> [DOCUMENT]:
+++

- Theatrical release poster
- Directed by: Cornel Wilde
- Screenplay by: Horton Foote
- Based on: Storm Fear by Clinton Seeley
- Produced by: Cornel Wilde
- Starring: Cornel Wilde; Jean Wallace; Dan Duryea;
- Cinematography: Joseph LaShelle
- Edited by: Otto Ludwig
- Music by: Elmer Bernstein
- Production company: Theodora Productions
- Distributed by: United Artists
- Release dates: December 16, 1955 (New York City); February 1, 1956 (United States);
- Running time: 88 minutes
- Country: United States
- Language: English

= Storm Fear =

1956 film by Cornel Wilde

Storm Fear is a 1955 American crime drama film noir directed by Cornel Wilde in his directorial debut, and starring Wilde, Jean Wallace, Dan Duryea, and Lee Grant. It follows a bank robber and his gang who seek shelter at his brother's mountain cabin, where he rekindles a romance with his brother's wife and connects with her son, whom he believes he fathered. It is based on the 1954 novel of the same name by Clinton Seeley.

+++

> [DATA EXCERPT]:
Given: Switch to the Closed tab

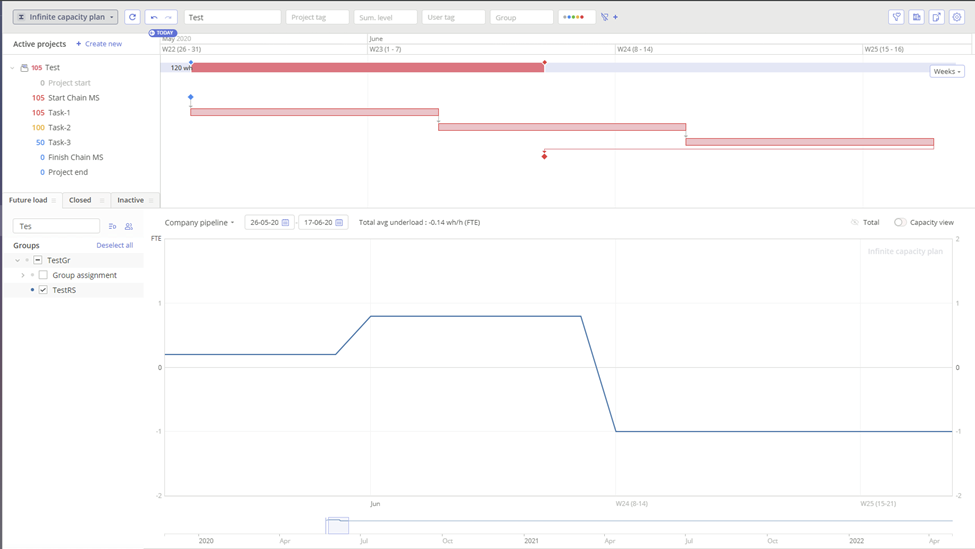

+++

> [YOUR TASKS]:
a. In two sentences, summarize the Storm Fear page.
b. According to the Storm Fear page, who wrote the screenplay for the film?
c. Retype the Storm Fear page, starting at "1956 film by" and ending at "by Clinton Seeley.".

> [IN RESPONSE]:
a. Storm Fear is an American crime drama film noir that marked Cornel Wilde's directorial debut, starring Wilde, Jean Wallace, Dan Duryea, and Lee Grant. Based on Clinton Seeley's 1954 novel of the same name, it follows a bank robber and his gang who take shelter at his brother's mountain cabin, where he rekindles a romance with his brother's wife and connects with her son, whom he believes he fathered.

b. Horton Foote

c.
1956 film by Cornel Wilde

Storm Fear is a 1955 American crime drama film noir directed by Cornel Wilde in his directorial debut, and starring Wilde, Jean Wallace, Dan Duryea, and Lee Grant. It follows a bank robber and his gang who seek shelter at his brother's mountain cabin, where he rekindles a romance with his brother's wife and connects with her son, whom he believes he fathered. It is based on the 1954 novel of the same name by Clinton Seeley.